Martine Langlois, executive director of the Fédération de l’âge d’or du Québec (FADOQ, the provincial seniors’ association), said that Québec seniors are traditionally less inclined than Americans or Ontarians to move away from their home towns; when they do, it’s usually because they need to be closer to medical services. This may be why Thetford Mines failed a few years back to transform itself into the Elliot Lake of Québec. The one-time “Asbestos Capital,” mid-way between Sherbrooke and Québec City, found itself with many empty houses after the mines shut down. It also has a hospital, community centre, outdoor recreation, numerous local retirees and a low crime rate. But its marketing campaign to attract retirees from elsewhere was unsuccessful, although city officials say they will likely try again as the population continues to age.

Fifty-something city dwellers who are retiring early or simply planning ahead are a different breed. Many are buying homes in the country, particularly in the Laurentians and the Eastern Townships near Montréal and in the Beauport region near Québec City. “In the Laurentians, for example, they have the mountains and the lakes, they can go cycling or golfing, there’s a wide variety of recreation, and yet they’re only a couple of hours from Montréal,” Langlois says. “The kids are more mobile than in the past, they’ve left home, and the parents don’t see why they shouldn’t do their own thing. But it takes a certain amount of money.”

Such active couples are among the target market Tremblant’s real-estate arm would like to attract. Owner Intrawest, a resort developer, has been plowing millions into a massive redevelopment of the all-seasons resort in the Laurentians, including construction of condominiums and homes around the mountain and new golf course. It takes a certain amount of money – indeed, the average purchase price ranges from $167,698 for a condominium to $1 million for a custom-designed home perched on the edge of the golf course.

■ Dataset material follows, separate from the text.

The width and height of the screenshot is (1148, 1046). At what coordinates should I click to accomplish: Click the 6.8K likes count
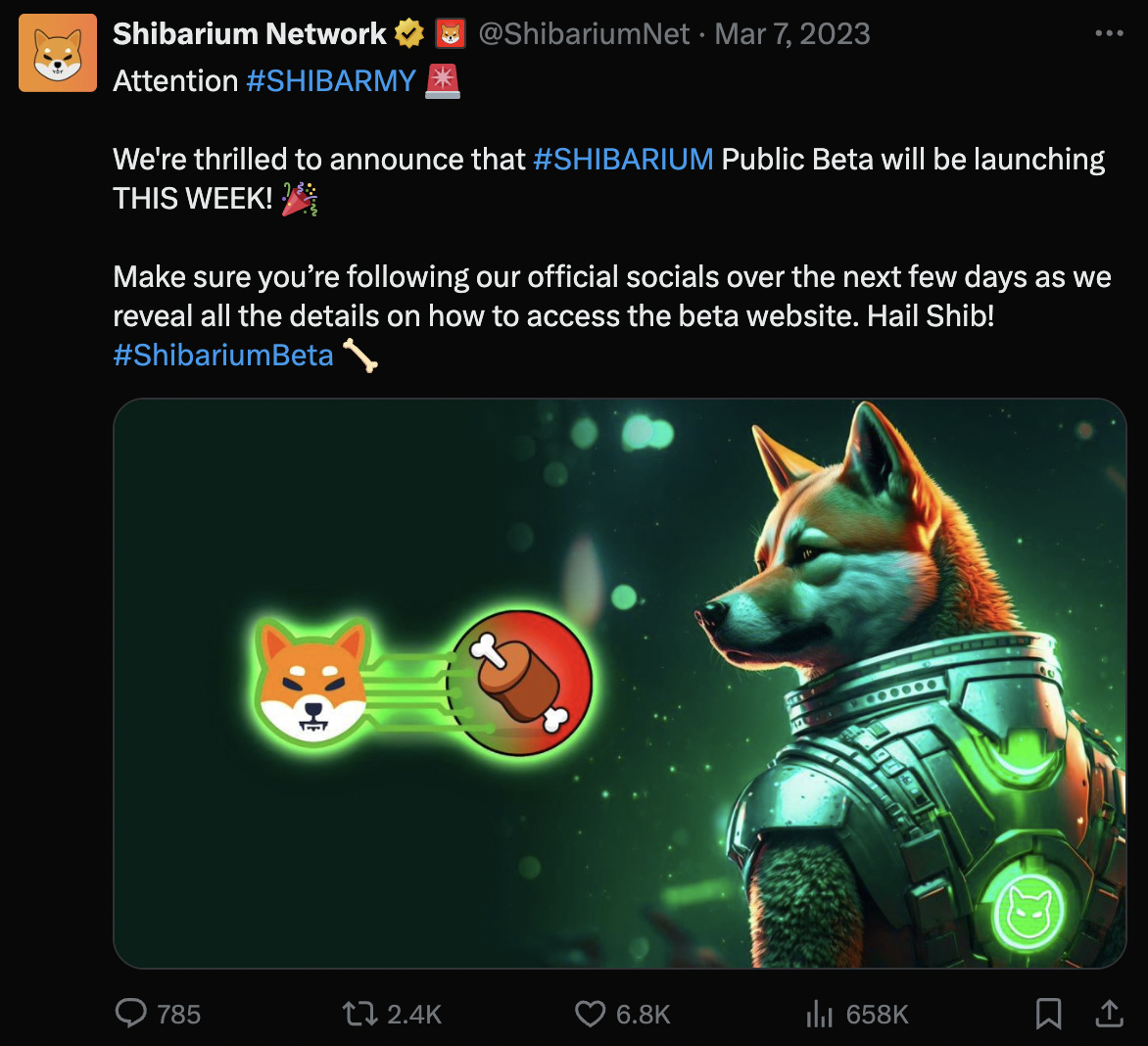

Montréal, for its part, is peppered with privately operated high-rise residence-apartments for seniors. Seniors’ placement consultant Thelma Cadieux reckons she has more than 500 resources, and that’s probably only about half the total number on Montréal Island. They run the range from basic to upscale. Typically, a full-service residence offers apartment kitchenettes in addition to a restaurant downstairs, plus cleaning services, laundry, organized activities and outings, hairdressing, banking and medical surveillance. Says Cadieux: “There’s so much for them to do that the children always say, ‘I can never get hold of my mother or father.’ I tell them to put in answering machines.”

On average, it costs between $1,200 and $1,800 a month to live in a residence, meals inclusive. A chart in a recent edition of Senior Times in Montréal indicated that studio apartments run from $800 to $1,300, one-bedrooms from $900 to $1,700 and two-bedrooms from $1,300 to $2,200 monthly.

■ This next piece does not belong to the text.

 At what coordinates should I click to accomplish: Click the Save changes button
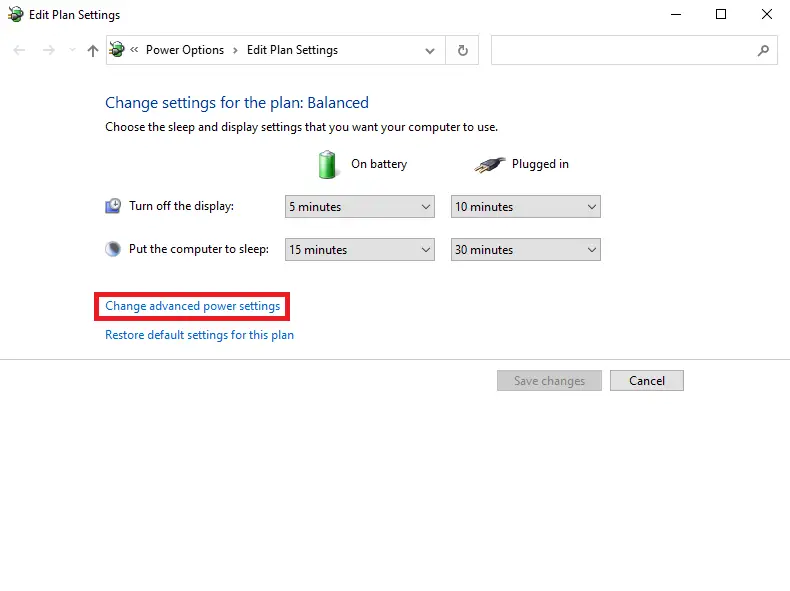549,380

Cadieux says waiting lists aren’t lengthy and she can usually get seniors into residences quickly. What’s of more concern to her is matching up an individual to the right residence. In multicultural Montréal, some residences have mainly Jewish tenants, others are filled with francophone Catholics, while still others are anglophone and multi-denominational. “I tell families, you can’t put someone who’s been kosher all her life into the wrong residence,” Cadieux said. “You’ll just have to move her, and if you have to move your mother three times, you’re going to be frustrated, but she’ll be traumatized.”

Rural Québec towns usually have one or two small private seniors’ residences. As well, about half the provincial government’s 60,000 low-rent housing units across Québec are for seniors. Rules are strict as to applicants’ monthly income and waiting lists range from a few months to a few years.